L’evoluzione tecnologica ci espone a usi incondizionati degli strumenti e spesso il mezzo da strumento si fa contenuto variando la sua costituzione: si modificano i rapporti e si radica nell’utente il senso dell’onnipotenza.

Il decalogo proposto il 6 marzo in sintesi proponeva dei processi interattivi finalizzati a produrre la relazione; li ripercorriamo ora per ragionare su rapporti educati che alimentino il conseguimento del senso:

  1. Rispetto dell’essere altrui per come è e sarà. La singolarità della persona è il condensato di natura, originalità, desideri, conquiste, affetti e speranze. Si tratta di esistenze in tensione con ritmi individuali, sollecitate da conquiste e anche sconfitte, in ambiti soggettivi familiari e sociali il cui risultato è l’essere aperto ad ogni contatto. Se così stanno le cose non si può sostituire l’esistenza altrui con le proprie impressioni o con gli atteggiamenti e ancor meno tracciare giudizi. Ciò provocherebbe il pregiudizio che è unilaterale, acritico, ingannevole e sicuramente ignorante, non conoscente il valore-persona, che è invece il risultato di itinerari processuali in cui si condensano i connotati dell’individuo ricco anche delle tensioni di quanti si sono coinvolti nel suo agire e nel suo sperare. Inoltre l’individuo con cui si entra in relazione è già proiettato verso un non-ancora che sfugge allo stesso soggetto, immaginarsi a chi dall’esterno non può entrare nel mondo dell’interiorità. Ebbene, verso questo essere-che-sarà ogni intervento improvvido provoca turbamento. Per questo è indispensabile che attraverso il dialogo e l’attento esame delle tensioni manifestate l’educatore/formatore individui i mezzi e le iniziative capaci di facilitare il processo evolutivo, aiutare il superamento degli ostacoli, corroborare le debolezze emergenti connaturate o indotte dall’ambiente di riferimento. Il lavoro è tanto.

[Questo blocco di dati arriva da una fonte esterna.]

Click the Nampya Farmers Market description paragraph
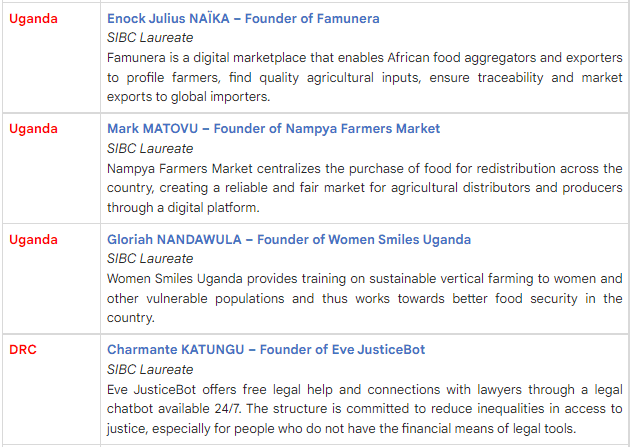The width and height of the screenshot is (633, 447). click(364, 188)
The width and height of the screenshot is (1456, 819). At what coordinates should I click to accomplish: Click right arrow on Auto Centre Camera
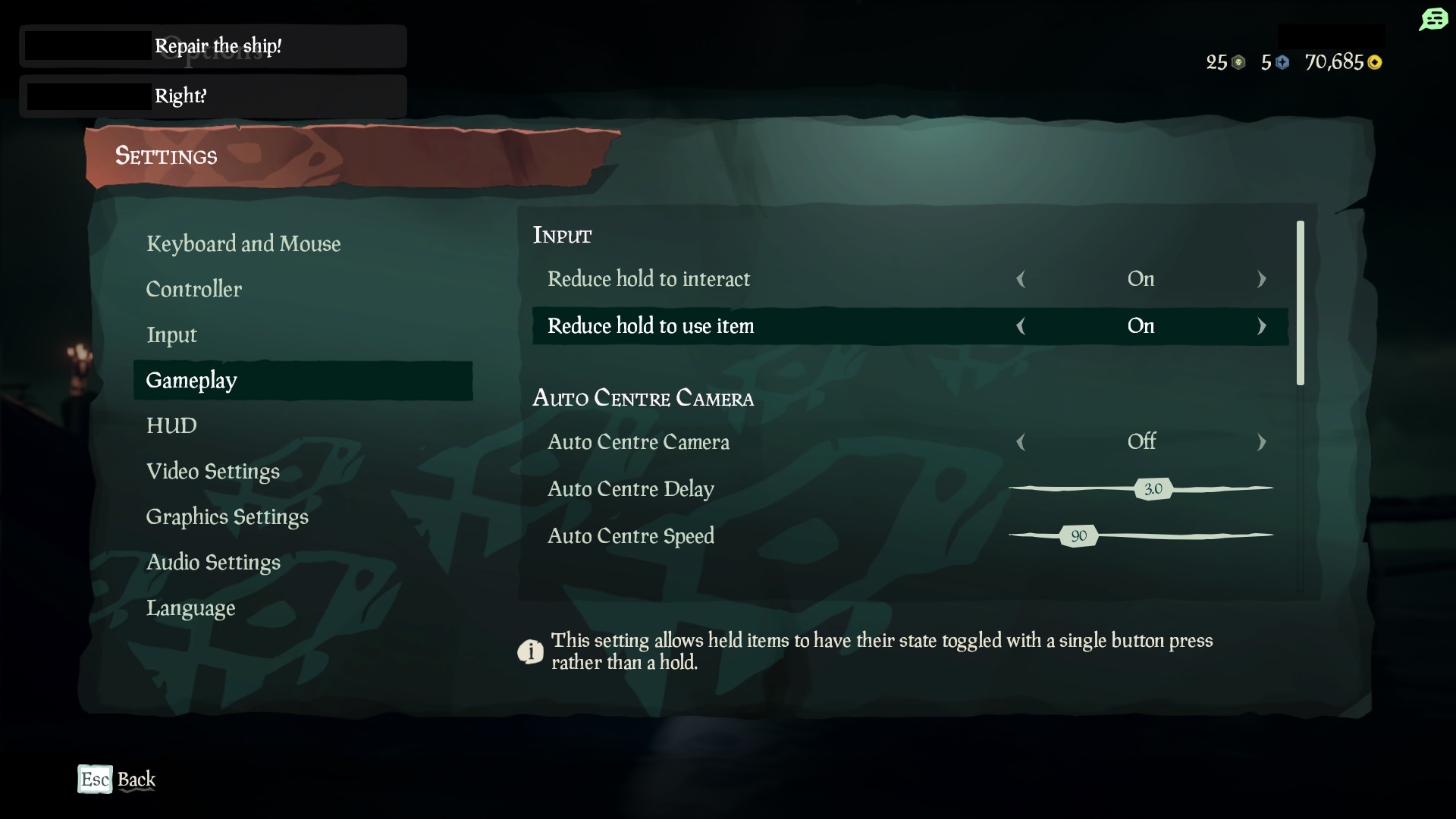coord(1262,441)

  2. Impiego equilibrato e proporzionato dei canali comunicativi. La comunicazione è l’anima del rapporto. Il suo tenore la condiziona ora positivamente favorendola ora negativamente impedendola. La regola da seguire sta proprio nei due termini: equilibrio e proporzione. Mentre il primo è ad appannaggio del mittente per cui è il risultato di un modello assunto come stile di rapporto il secondo è dettato unicamente dalla condizione personale mentale e psicologica del destinatario. La formazione e l’educazione non possono prescindere da queste due condizioni. Nel momento in cui l’adulto responsabile è chiamato a esprimere il giudizio di quantità e qualità degli obiettivi raggiunti dai soggetti affidati dovrà chiedersi con esame di autocritica quali siano stati i criteri della sua comunicazione. La valutazione infatti non si risolve in senso unico ma ingloba l’esame critico del sistema, dei contenuti e del veicolo comunicativo impiegati. La proporzione si stabilisce sia sull’emissione dei contenuti sia sulla capacità di accoglimento che i soggetti in formazione offrono.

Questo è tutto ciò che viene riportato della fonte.